O fato interessante é que, apesar de todas essas pistas que foram plantadas para dar uma ajuda ao espectador, muitas pessoas, talvez a maioria, viram este bloco como um flashback da juventude de Gomes. O que não é completamente falso, já que o romance é muito autobiográfico. A sua inspiração está no amor entre Gomes e Belmira. Gomes mudou o nome de Belmira para Maria Adelaide, mas por exemplo manteve o nome da mãe dela, Isaura. E acrescentou elementos, como o bócio, a fim de aumentar e justificar o seu crescente desgosto por ela. Quando o jornalista perguntou se ele ia escrever as suas memórias, Gomes respondeu: “Vou apenas escrever as memórias autênticas, uma vez que, tendo já esquecido de tudo, possa compor da imaginação, para que elas saiam interessantes e ... verídicas”. Isto é, com um pouco de ajuda da imaginação, a realidade torna-se mais verdadeira. Georges Simenon, em Memórias de Maigret, deixou-nos um conselho: “a verdade nunca parece ser verdadeira. Conte uma história a alguém. Se a transformar um pouco, parecerá mais verdadeira do que a verdade.” Depois de filmar Nanook, Flaherty também disse: “é preciso adicionar ficção para que o real se torne mais evidente”.

Aqui a questão é: os espectadores não sabem que o romance é autobiográfico, mas parecem estar tão treinados hoje em dia em seguir flashbacks que, apesar de todas as pistas úteis neste filme sobre um escritor, eles não veem o bloco de Maria Adelaide como um romance que Gomes está a escrever: veem-no como um outro pedaço de biografia, retratando a sua juventude. Picasso disse uma vez: “tudo que você pode imaginar é real”. O que aconteceu aqui foi que Gomes pegou num pedaço da sua vida, transformou-o em literatura, que um cineasta transformou em filme, que os espectadores recebem como realidade. Vejam como a lógica do biopic pode ser perturbadora...

Notas finais

1Os Outros da Arte, Oeiras, Celta, 1996, pp. 65-91, em que cito trabalhos anteriores.

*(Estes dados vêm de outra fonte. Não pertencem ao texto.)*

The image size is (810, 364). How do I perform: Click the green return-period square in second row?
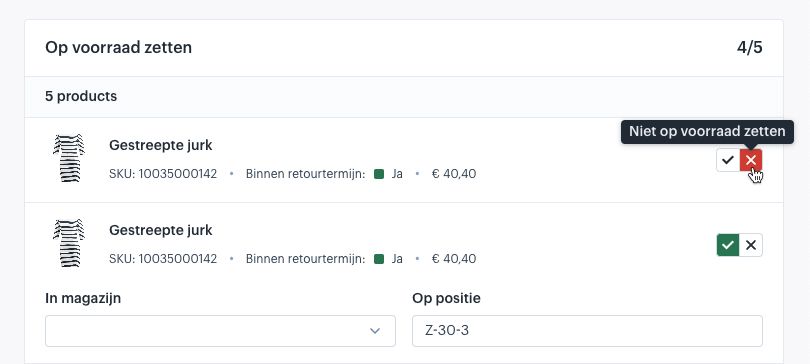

2Vide Paulo Filipe Monteiro, Autos da Alma: os guiões de ficção do cinema português entre 1961 e 1990, tese de doutoramento, Universidade Nova de Lisboa, 1995, capítulo “História, história”, pp. 532-539.

3Eça de Queirós, carta ao Conde de Ficalho, in Literatura e Arte: uma antologia, Lisboa, Relógio d’Água, 2000, p. 159.